Clearing pathways from the brain to the act of writing can be a tortuous sail, if not perilous …


Time to say good-bye to these wee pihipihi at the feeding post. They can fend for themselves now with spring growth abounding.
I am in the throes of trying to put words to paper for a forty minute talk. Clearing pathways from the brain to the act of writing can be a tortuous sail, if not perilous (losses overboard can be huge) for all the stories, ideas, thoughts, impressions, memories and connections between.
And so – distraction helps ward off the inevitable brain block. For me today it’s hills and clouds …
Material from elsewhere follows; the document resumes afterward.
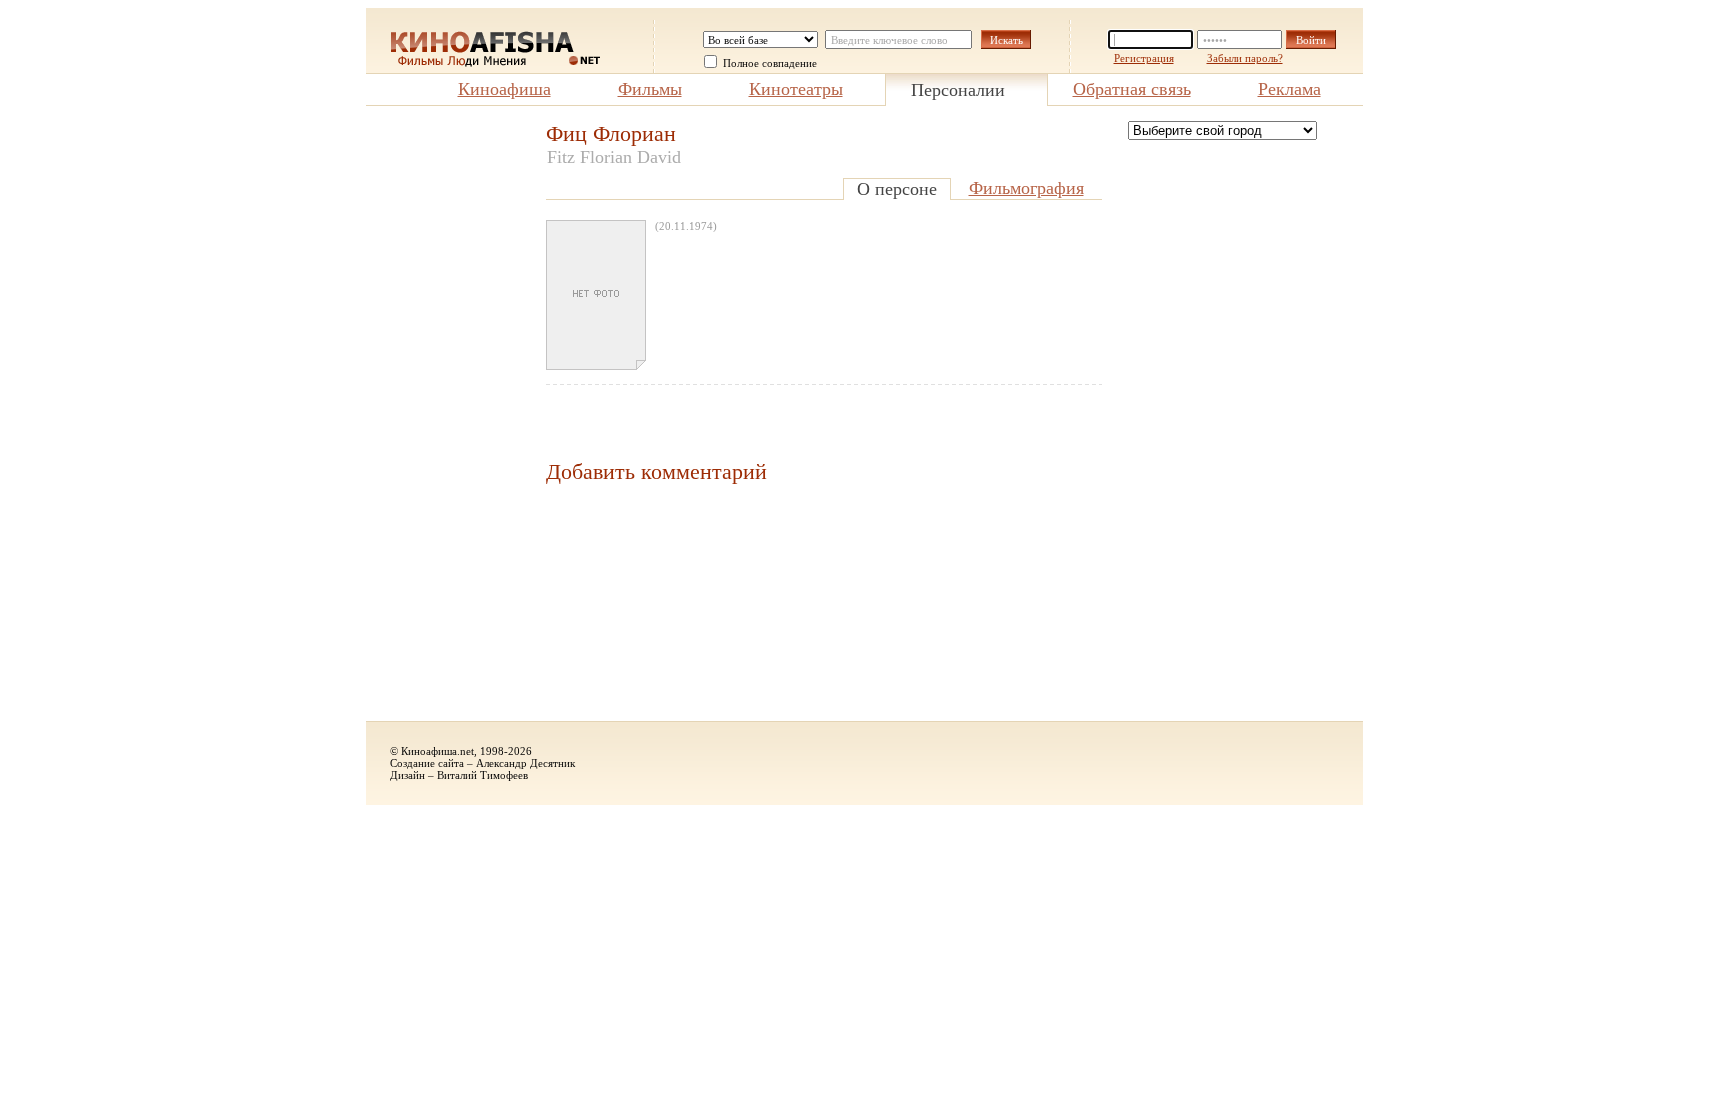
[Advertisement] (446, 421)
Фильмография (1026, 188)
Lately the ballet of clouds hovering over Ōtepoti / Dunedin have appeared rather elegant, beginning with the shape of zeppelins before shredding into more wispy layers.
Speaking of Dunedin’s hills – here is a poem composed last night and still warm from the oven.
below the 45th
Among the dark brood
of hills, I spot a landed square of kakapo-green,
a snatch and grab of sunlight on grass
caught by me in one glance through a café’s window
just as noon struck
the suburban backdrop.
At this table full of friends, we talk
of straight lines being evil
and how an arc is also one
but in disguise, scooped out of shape.
No matter where you go in Dunedin
there’s bound to be some hill’s shining flanks
to fix an eye on — a rock-shrouded cliff,
the bones of a quarry, the harbour’s overcoat-navy
smudge of peninsula, a slouching Mount Cargill
parked at the end of George Street.
Beyond this window the hills loom like ocean liners
as the conversation moves and sways to how in this part
of the Southern Hemisphere, below the 45th parallel,
it’ll soon be time to plant courgettes, celery and tomatoes.
For today though, under this present soar of clouds
in full sail, I see Dunedin’s hills, magma-heavy,
slumped into their own eternal weight,
semi-content, until some quick trick
of trapped sunlight marks land from sea-light,
rock from fluid, repose from despair.
Kay McKenzie Cooke
“Ballet of clouds” – very evocative!